(Data on locating visible targets)
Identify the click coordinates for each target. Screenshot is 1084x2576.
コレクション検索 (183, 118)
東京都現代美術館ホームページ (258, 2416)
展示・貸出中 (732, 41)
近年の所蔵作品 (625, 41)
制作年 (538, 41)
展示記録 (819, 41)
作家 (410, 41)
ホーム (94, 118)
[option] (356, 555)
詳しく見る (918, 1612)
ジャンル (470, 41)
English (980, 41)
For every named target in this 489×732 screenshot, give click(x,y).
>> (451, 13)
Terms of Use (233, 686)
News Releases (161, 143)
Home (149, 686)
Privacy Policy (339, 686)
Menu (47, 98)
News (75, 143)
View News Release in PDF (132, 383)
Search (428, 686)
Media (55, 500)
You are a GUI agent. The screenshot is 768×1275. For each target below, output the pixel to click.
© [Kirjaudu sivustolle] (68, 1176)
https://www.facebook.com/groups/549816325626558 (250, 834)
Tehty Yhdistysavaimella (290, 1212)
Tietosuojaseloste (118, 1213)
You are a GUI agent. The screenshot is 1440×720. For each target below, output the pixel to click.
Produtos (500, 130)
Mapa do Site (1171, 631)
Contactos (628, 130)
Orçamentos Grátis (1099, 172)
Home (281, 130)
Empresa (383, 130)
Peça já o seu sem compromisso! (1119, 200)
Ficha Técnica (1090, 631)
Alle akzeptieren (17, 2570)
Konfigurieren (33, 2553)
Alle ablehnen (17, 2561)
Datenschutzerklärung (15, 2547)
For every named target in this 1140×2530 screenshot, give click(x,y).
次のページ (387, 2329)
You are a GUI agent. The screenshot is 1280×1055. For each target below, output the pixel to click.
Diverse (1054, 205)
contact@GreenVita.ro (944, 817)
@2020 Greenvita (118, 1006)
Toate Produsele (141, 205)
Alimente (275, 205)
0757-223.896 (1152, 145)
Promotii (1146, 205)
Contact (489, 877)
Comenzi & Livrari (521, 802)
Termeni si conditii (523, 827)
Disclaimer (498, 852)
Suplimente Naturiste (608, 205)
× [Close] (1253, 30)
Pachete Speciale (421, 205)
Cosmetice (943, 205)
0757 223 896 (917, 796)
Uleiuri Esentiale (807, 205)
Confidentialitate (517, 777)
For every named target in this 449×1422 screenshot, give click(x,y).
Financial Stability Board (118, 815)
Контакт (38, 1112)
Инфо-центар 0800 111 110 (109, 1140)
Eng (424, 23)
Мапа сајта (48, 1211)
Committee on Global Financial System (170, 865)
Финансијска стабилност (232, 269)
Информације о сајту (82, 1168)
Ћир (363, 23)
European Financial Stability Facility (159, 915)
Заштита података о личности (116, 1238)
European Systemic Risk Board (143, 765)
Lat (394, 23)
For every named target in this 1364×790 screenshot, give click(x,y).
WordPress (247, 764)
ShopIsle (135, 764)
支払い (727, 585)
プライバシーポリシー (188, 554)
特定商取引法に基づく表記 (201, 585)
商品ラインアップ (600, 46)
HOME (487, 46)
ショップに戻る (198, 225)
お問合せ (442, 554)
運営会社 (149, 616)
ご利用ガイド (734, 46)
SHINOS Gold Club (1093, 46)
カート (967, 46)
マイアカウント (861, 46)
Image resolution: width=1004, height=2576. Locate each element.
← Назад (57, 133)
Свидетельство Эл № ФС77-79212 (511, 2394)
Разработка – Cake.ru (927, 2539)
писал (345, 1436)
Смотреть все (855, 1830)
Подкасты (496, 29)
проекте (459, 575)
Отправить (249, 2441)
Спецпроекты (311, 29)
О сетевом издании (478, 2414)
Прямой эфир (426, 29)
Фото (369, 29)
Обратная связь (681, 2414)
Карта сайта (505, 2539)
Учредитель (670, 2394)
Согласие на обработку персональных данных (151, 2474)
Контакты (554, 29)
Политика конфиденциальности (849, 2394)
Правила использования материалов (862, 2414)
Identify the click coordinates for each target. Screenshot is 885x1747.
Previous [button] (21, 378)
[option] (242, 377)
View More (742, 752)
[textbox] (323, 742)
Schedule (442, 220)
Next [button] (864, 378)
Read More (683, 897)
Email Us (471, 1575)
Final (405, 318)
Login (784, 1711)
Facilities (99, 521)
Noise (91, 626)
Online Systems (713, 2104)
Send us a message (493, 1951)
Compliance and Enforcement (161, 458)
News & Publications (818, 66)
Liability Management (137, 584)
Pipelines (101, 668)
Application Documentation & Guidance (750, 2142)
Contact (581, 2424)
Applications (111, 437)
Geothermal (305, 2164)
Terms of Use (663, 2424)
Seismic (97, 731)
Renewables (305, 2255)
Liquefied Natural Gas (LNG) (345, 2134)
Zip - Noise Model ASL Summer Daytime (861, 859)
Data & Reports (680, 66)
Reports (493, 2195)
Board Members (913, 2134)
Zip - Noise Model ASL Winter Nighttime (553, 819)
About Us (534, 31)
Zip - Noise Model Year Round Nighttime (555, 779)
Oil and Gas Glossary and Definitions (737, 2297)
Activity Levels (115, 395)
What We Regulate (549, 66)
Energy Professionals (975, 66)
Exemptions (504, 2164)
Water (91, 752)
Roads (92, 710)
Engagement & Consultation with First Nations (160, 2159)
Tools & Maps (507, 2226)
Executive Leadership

* _STATED GOAL_:
Can you write out the data again, from the line containing "Send us a message (493, 1951)" through the line containing "About Us (534, 31)", both included and each line in full, while increasing every coordinate in the answers by 120?

* _SOLUTION_:
Send us a message (613, 2071)
Compliance and Enforcement (281, 578)
News & Publications (938, 186)
Liability Management (257, 704)
Pipelines (221, 788)
Application Documentation & Guidance (870, 2262)
Contact (701, 2544)
Applications (231, 557)
Geothermal (425, 2284)
Terms of Use (783, 2544)
Seismic (217, 851)
Renewables (425, 2375)
Liquefied Natural Gas (LNG) (465, 2254)
Zip - Noise Model ASL Summer Daytime (981, 979)
Data & Reports (800, 186)
Reports (613, 2315)
Board Members (1033, 2254)
Zip - Noise Model ASL Winter Nighttime (673, 939)
About Us (654, 151)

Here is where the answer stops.